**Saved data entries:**
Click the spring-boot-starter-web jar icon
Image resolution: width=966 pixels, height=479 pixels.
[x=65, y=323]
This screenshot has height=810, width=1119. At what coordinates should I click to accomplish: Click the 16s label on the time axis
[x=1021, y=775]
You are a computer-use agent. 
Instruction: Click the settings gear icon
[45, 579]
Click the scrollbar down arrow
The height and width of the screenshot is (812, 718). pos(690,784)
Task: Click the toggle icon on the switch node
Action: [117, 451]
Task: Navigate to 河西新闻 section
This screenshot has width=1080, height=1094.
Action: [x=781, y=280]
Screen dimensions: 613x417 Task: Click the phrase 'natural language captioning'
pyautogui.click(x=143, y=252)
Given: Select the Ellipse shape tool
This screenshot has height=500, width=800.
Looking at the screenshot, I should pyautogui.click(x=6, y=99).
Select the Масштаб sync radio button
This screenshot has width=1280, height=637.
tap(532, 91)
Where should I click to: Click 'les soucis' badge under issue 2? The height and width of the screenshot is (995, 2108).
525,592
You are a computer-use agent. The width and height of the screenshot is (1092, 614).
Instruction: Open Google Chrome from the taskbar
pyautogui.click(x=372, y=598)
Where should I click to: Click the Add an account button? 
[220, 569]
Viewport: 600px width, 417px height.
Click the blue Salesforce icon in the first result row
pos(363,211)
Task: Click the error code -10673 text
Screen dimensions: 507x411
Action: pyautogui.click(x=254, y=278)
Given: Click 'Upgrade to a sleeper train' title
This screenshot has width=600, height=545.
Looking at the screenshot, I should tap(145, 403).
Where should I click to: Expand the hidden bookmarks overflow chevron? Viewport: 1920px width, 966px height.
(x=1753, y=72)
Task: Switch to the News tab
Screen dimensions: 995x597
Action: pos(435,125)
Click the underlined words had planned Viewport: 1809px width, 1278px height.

**What to do:** Only these lines should appear in the reply: the one containing "This screenshot has width=1080, height=1094.", the last line of the data, and all lines between them, each copied exactly.

**Result:**
This screenshot has width=1080, height=1094.
Action: [x=781, y=280]
Screen dimensions: 613x417 Task: Click the phrase 'natural language captioning'
pyautogui.click(x=143, y=252)
Given: Select the Ellipse shape tool
This screenshot has height=500, width=800.
Looking at the screenshot, I should pyautogui.click(x=6, y=99).
Select the Масштаб sync radio button
This screenshot has width=1280, height=637.
tap(532, 91)
Where should I click to: Click 'les soucis' badge under issue 2? The height and width of the screenshot is (995, 2108).
525,592
You are a computer-use agent. The width and height of the screenshot is (1092, 614).
Instruction: Open Google Chrome from the taskbar
pyautogui.click(x=372, y=598)
Where should I click to: Click the Add an account button? 
[220, 569]
Viewport: 600px width, 417px height.
Click the blue Salesforce icon in the first result row
pos(363,211)
Task: Click the error code -10673 text
Screen dimensions: 507x411
Action: pyautogui.click(x=254, y=278)
Given: Click 'Upgrade to a sleeper train' title
This screenshot has width=600, height=545.
Looking at the screenshot, I should tap(145, 403).
Where should I click to: Expand the hidden bookmarks overflow chevron? Viewport: 1920px width, 966px height.
(x=1753, y=72)
Task: Switch to the News tab
Screen dimensions: 995x597
Action: pos(435,125)
Click the underlined words had planned Viewport: 1809px width, 1278px height.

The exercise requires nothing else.